[EXCERPT TO READ Boundary: Start]

Scottish physicist, inventor

Iain Douglas Baikie, (born 27 August 1960) is a Scottish physicist, inventor and company Director. He specialises in Material Science. Baikie supervises PhDs at Imperial College London and the University of St Andrews in thin-film electronics. In 2000 he founded a company- KP Technology in Wick. In 1997 Baikie was appointed Professor of Applied Physics with a Chair in Materials Science for his work on surface work function and the scanning Kelvin probe and is visiting professor at the Nanotechnology and Integrated Bio-Engineering Centre at the University of Ulster, Belfast. He is an honorary professor at the University of St Andrews.

== Research ==
Baikie developed the UK's first UHV High Resolution Scanning Kelvin Probe (SKP) incorporating surface tracking which has been applied to a range of surface phenomena. His research was awarded the alpha 5 status, indicating "Highly significant contribution to the field“. All EPSRC projects held by Prof. Baikie have achieved a minimum of alpha 4 for scientific/technical merit. Ambient and vacuum versions of the device have been developed. Application of the Vacuum version include in-situ profiling of high and low work function surfaces as suitable targets for hyperthermal surface ionisation, work which was funded by DERA.

==Honours==
Baikie was one of the people who received a John Logie Baird Award in 2008, given in name of John Logie Baird by Logie Baird's grandson, for innovation and enterprise. In November 2015, the Institute of Physics awarded Baikie the Swan Medal and Prize for his contributions to the development of Kelvin probe method instrumentation. Baikie was appointed Member of the Order of the British Empire (MBE) in the 2017 New Year Honours for services to science education.

== Bibliography ==
- "A Novel UHV Kelvin Probe and its application in the Study of Semiconductor Surfaces", Ph.D. Thesis, Univ. of Twente (1988), ISBN 90-9002444-1.

[EXCERPT TO READ Boundary: End]
[ENTRIES PROVIDED Boundary: Start]

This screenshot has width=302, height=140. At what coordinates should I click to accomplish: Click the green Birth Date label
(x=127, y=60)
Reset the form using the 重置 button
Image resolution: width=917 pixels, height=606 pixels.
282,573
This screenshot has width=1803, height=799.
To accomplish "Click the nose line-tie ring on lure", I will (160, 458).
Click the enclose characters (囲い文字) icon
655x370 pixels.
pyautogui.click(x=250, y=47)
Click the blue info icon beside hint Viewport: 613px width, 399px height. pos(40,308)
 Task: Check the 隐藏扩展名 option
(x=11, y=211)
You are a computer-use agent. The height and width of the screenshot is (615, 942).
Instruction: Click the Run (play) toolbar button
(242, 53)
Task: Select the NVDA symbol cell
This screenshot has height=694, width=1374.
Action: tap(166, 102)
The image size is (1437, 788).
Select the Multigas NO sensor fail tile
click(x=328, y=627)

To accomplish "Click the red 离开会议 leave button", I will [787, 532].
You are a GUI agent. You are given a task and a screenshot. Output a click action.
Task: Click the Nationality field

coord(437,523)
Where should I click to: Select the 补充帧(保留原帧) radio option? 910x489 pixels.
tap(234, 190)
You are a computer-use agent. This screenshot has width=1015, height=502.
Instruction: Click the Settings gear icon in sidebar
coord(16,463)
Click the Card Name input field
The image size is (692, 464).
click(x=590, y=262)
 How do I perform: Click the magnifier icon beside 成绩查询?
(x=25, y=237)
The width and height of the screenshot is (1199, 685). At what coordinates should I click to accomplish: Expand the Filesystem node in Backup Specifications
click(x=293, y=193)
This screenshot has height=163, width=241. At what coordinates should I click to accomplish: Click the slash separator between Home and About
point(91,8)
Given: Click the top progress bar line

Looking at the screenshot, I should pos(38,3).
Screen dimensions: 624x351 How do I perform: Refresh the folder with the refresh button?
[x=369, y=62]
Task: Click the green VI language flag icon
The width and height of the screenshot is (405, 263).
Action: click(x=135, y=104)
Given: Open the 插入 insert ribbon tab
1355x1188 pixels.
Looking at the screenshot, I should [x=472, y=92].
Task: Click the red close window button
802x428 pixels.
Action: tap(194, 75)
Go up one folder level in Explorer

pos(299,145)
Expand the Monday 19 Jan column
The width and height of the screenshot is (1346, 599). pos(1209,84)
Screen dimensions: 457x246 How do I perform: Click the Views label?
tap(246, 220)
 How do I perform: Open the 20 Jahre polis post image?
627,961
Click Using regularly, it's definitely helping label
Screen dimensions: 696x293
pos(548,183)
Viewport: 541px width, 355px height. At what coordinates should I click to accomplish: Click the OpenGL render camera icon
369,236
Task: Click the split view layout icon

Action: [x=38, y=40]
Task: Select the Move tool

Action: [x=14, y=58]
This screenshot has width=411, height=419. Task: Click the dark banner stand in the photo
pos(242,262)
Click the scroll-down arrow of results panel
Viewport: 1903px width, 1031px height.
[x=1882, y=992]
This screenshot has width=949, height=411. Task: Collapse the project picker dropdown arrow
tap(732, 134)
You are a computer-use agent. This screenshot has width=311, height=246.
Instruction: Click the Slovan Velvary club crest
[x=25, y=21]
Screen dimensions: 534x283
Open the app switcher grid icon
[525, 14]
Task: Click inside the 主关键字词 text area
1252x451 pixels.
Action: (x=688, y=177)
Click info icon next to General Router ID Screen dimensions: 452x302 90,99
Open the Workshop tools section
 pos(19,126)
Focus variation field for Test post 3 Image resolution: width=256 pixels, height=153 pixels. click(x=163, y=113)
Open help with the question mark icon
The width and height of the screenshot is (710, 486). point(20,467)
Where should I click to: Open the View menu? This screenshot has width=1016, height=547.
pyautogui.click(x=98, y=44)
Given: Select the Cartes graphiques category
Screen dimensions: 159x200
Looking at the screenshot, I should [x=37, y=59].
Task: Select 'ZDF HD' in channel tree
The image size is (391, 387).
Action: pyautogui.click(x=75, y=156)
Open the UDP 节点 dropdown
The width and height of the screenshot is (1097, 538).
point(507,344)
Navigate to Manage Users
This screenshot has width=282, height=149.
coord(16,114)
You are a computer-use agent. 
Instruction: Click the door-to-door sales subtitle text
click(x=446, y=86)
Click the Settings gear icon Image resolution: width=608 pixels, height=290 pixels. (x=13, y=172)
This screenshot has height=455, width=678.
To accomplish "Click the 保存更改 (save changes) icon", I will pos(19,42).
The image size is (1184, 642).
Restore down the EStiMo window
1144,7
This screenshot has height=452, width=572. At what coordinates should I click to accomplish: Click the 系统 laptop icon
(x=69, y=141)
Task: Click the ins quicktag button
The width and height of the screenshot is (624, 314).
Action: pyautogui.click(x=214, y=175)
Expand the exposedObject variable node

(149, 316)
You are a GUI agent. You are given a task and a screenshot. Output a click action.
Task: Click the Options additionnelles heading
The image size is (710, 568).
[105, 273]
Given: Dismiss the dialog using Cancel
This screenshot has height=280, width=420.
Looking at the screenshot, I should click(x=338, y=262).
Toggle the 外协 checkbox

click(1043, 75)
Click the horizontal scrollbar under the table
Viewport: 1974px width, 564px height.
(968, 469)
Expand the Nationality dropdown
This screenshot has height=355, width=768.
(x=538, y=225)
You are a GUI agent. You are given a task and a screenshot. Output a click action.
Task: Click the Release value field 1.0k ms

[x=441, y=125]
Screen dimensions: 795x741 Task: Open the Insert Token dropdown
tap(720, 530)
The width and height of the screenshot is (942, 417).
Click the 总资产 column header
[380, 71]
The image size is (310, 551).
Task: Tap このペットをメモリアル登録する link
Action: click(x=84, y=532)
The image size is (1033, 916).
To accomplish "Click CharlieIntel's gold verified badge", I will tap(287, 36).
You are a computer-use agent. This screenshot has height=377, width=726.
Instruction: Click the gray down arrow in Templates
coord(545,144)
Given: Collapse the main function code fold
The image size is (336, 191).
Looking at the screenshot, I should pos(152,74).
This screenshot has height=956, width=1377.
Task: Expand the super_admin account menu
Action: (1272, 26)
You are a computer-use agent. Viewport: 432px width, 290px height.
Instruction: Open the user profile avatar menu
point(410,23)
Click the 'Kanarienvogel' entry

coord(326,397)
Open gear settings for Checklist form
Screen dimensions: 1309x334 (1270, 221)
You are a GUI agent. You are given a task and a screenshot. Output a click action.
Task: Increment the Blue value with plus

[ENTRIES PROVIDED Boundary: End]

TO DO | According to the biography of the Scottish physicist, in what year did he found KP Technology, and in which town? The listing bears no relation to the biographical text on the Scottish physicist.

ANSWER FOR THIS EXERCISE | He founded KP Technology in 2000 in Wick.